San Marcos, el Evangelista, escribió: « de madrugada, cuando todavía estaba muy


oscuro, se levantó, salió fue a un lugar solitario y allí se puso a hacer oración» (Me 1,
35). Fijémonos en ese detalle: «cuando todavía estaba muy oscuro», es decir, que
todavía era de noche. Cristo deseoso de orar se despojaba de su propio sueño. Y
nuevamente asombrados, desearíamos preguntarle: ¿de verdad, Señor, necesitas tanto
esa oración, que tienes que dedicarle parte de la noche a costa de tu salud? La jornada
de trabajo apostólico de Jesús era agotadora. También por la noche llegaba gente de la
ciudad o de sus alrededores, llevándole a enfermos y poseídos. Es difícil decir cuándo
terminaba su trabajo cotidiano, posiblemente a media noche, ya que la gente no quería
dejarlo. Y después de un día y una noche tan extenuantes, Jesús aún se despojaba de
parte de su corto sueño.

Cuando hablamos del asedio del que era objeto Jesús de manera constante,
debemos hacer hincapié, asimismo, a que este asedio estaba estrechamente ligado a su
aislamiento durante la oración. Y en esto está escondida una indicación muy importante
para ti: para que el asedio que sufras por parte de la gente pueda ser fructífero, primero
tienes que aprender a estar en la soledad, tienes que aprender a valorar los momentos
de desierto en tu vida. Hay que ver el gran valor que esto desempeñó en la vida de los
santos. Baste recordar la gran necesidad de soledad en el desierto que tuvo Juan el
Bautista; o cuán decisivo fue el período en Manresa, en la vida de San Ignacio de Loyola;
o en la ermita de Subiaco, en la vida de San Benito.

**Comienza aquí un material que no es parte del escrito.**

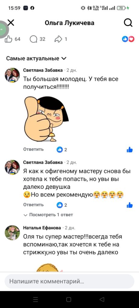Close the post view with X
Viewport: 139px width, 308px height.
tap(11, 23)
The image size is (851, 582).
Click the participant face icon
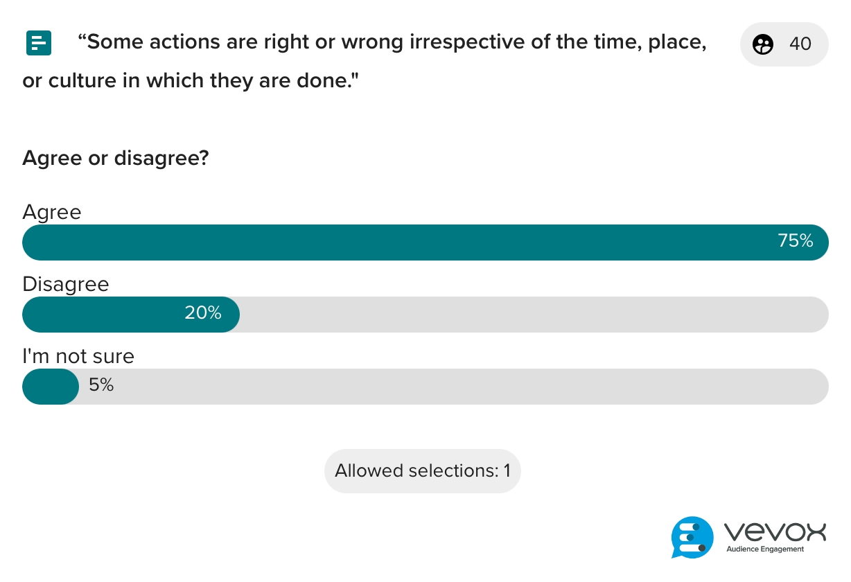point(763,44)
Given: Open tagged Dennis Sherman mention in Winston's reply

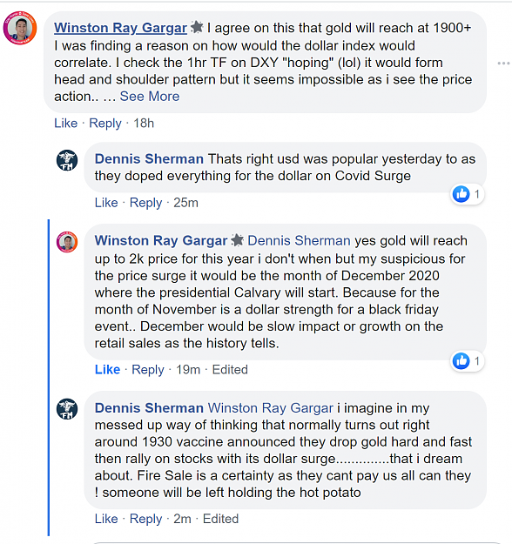Looking at the screenshot, I should coord(299,240).
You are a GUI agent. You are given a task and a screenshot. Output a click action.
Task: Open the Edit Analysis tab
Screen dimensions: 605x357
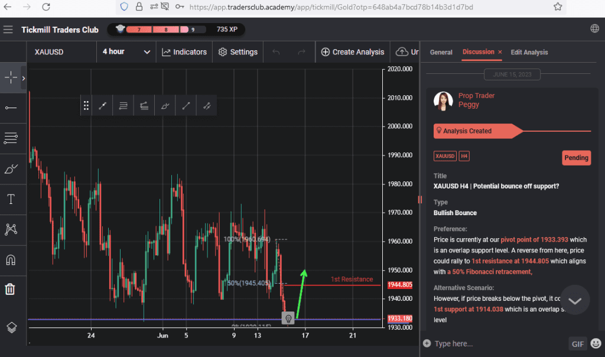point(529,52)
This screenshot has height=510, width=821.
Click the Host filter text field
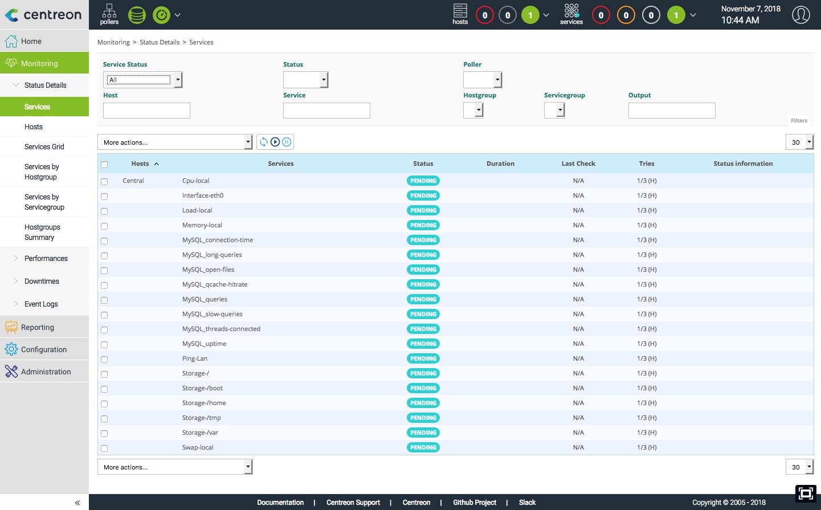tap(146, 111)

El hombre contemporáneo, contaminado por el « activismo» , cree que tiene que


dar cada vez más, pero ¿qué puede dar? Se podría pensar que Cristo, tan
estrechamente unido al Padre, no necesitaba orar. El, sin embargo, lo hacía a costa de
su sueño. Y siempre ocurría así: el asedio de la gente era siempre el resultado de su
aislamiento para ir al encuentro con Dios. Si tú no te aíslas para practicar la oración y el
recogimiento, y huyes de la gente sólo para dedicarte a tus asuntos, entonces,
«conocerás otro asedio, el de tu propio egoísmo. Ese también será para ti un desierto,
pero no un desierto vitalizador; cobro fue el desierto de Cristo y de los santos; será un
desierto de destrucción y no de vida» (A. Pronzato).